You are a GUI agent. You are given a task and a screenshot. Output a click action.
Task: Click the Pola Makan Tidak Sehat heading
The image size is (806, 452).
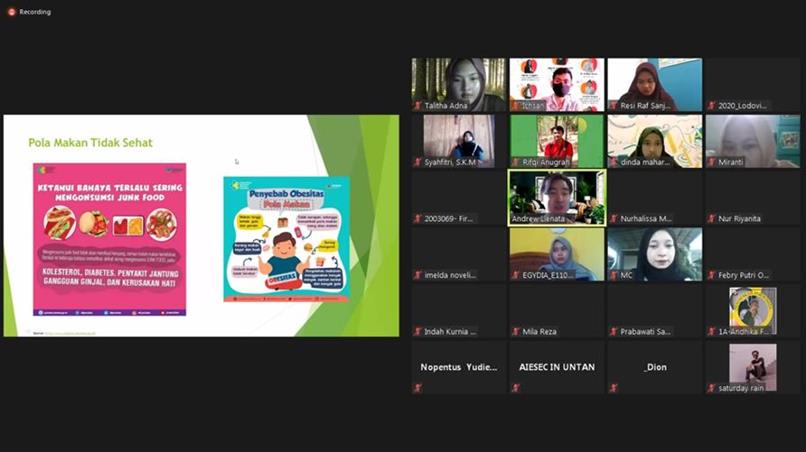point(90,143)
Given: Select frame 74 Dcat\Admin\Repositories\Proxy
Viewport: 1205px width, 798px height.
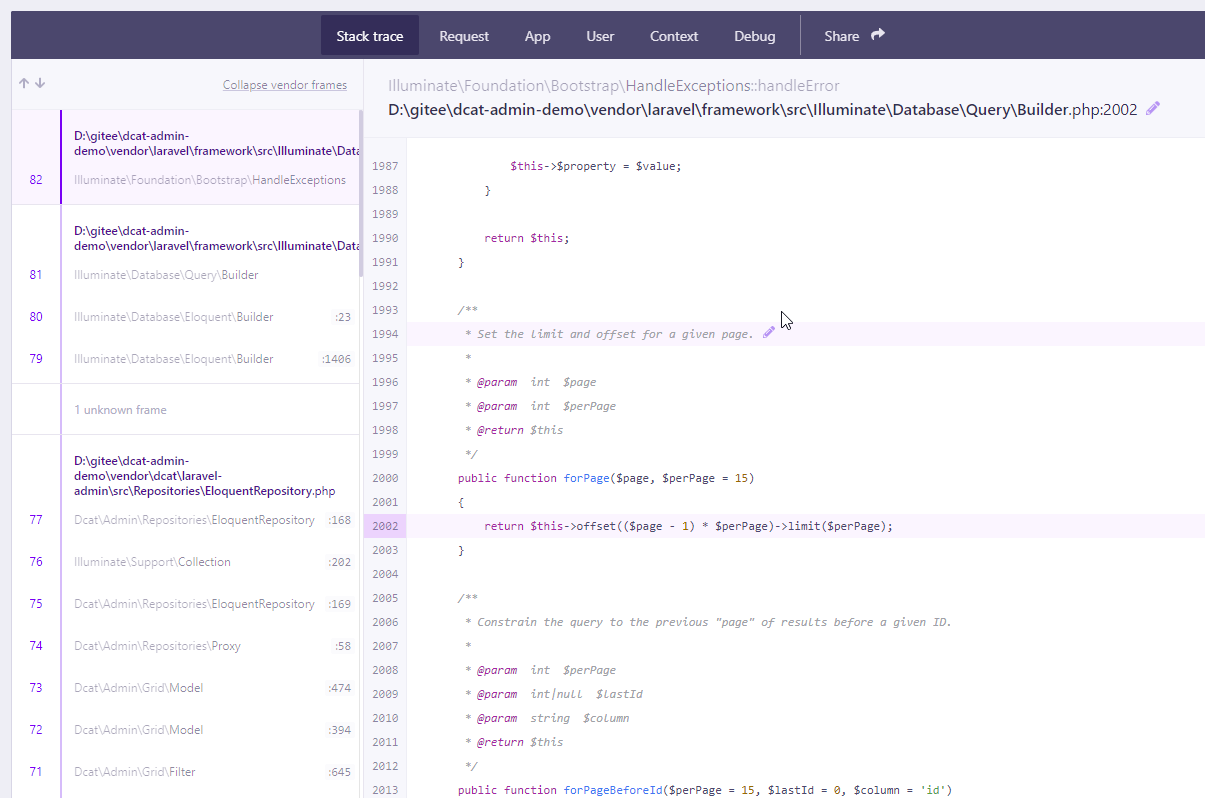Looking at the screenshot, I should [x=210, y=645].
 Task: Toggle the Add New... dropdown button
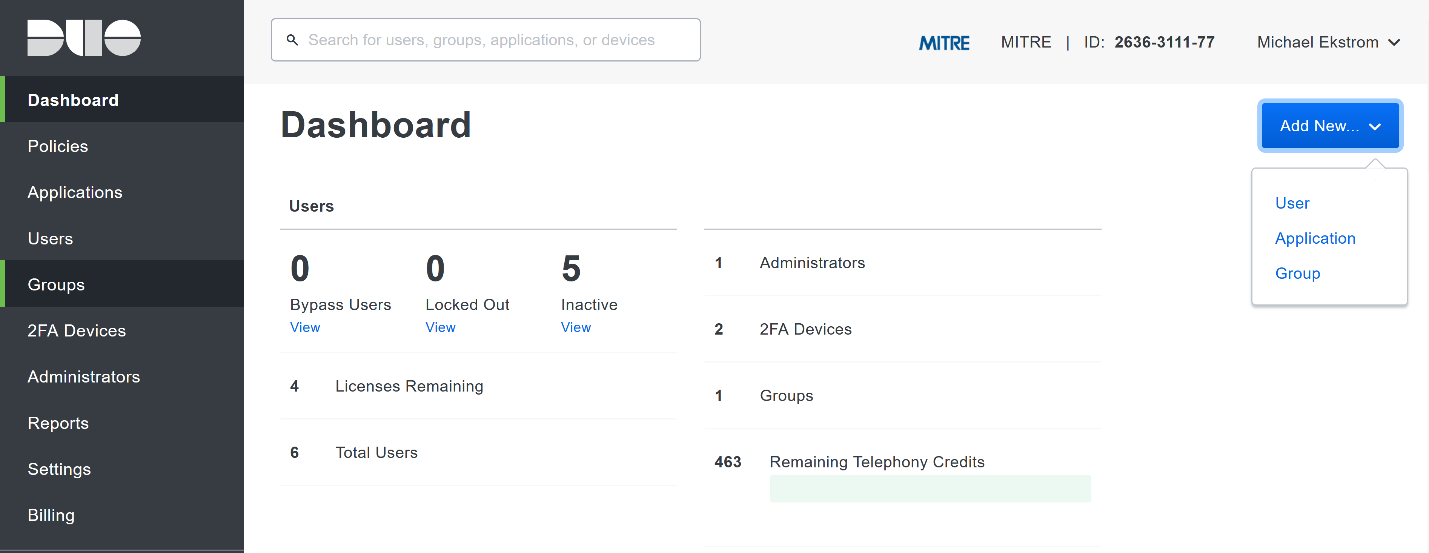click(x=1330, y=126)
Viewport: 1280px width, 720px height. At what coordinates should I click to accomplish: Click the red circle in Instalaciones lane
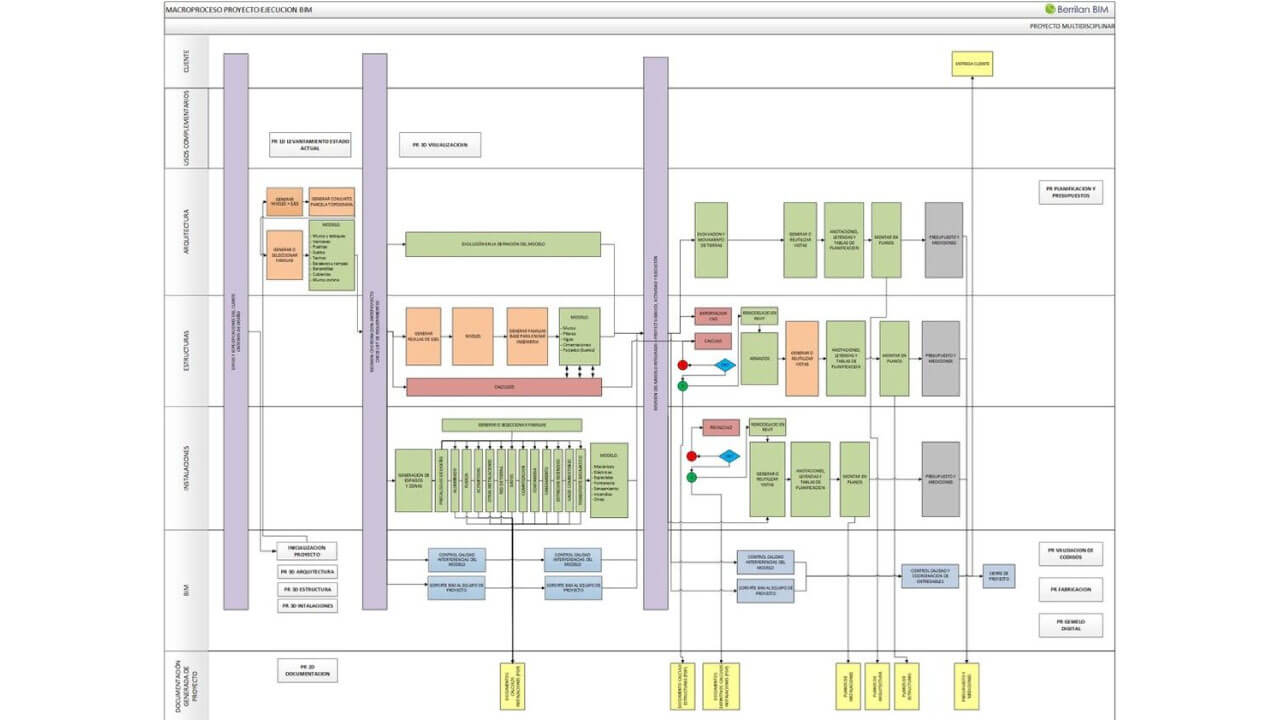point(691,457)
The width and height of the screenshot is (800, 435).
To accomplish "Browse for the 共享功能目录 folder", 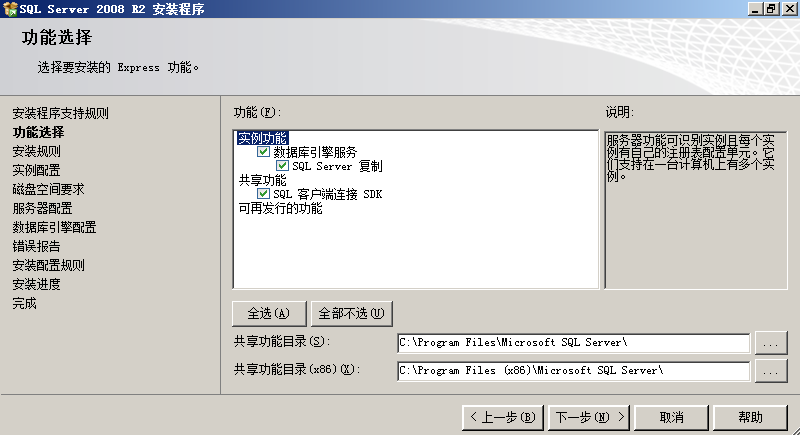I will 770,343.
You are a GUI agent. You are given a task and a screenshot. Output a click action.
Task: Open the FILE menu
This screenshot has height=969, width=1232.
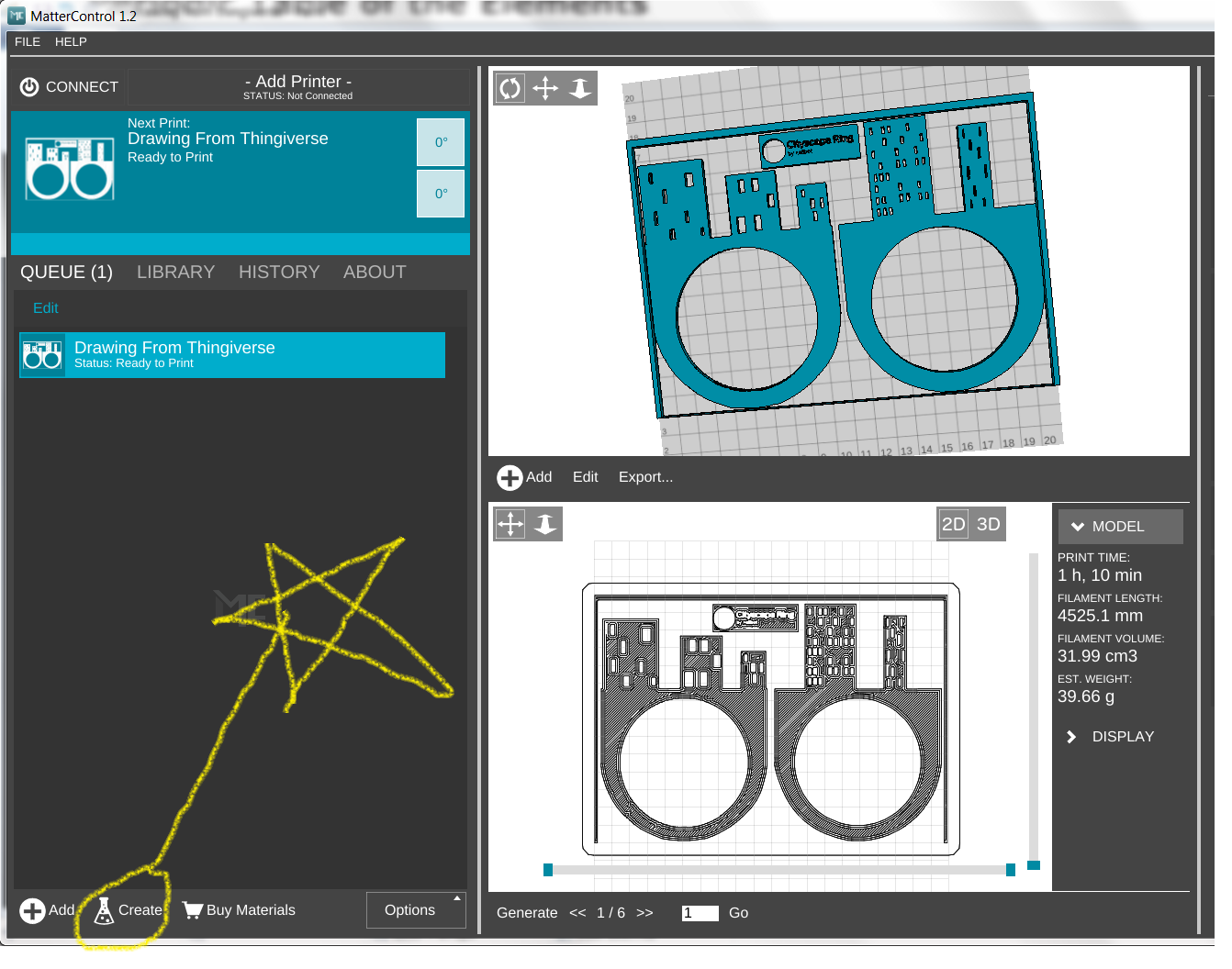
————————
* WORK ORDER *
Your reply should give again exactly the lines from the one with "Task: Open the FILE menu" through the last line of the data, with both ends included and pictures left out.

* RESPONSE BOX *
Task: Open the FILE menu
This screenshot has height=969, width=1232.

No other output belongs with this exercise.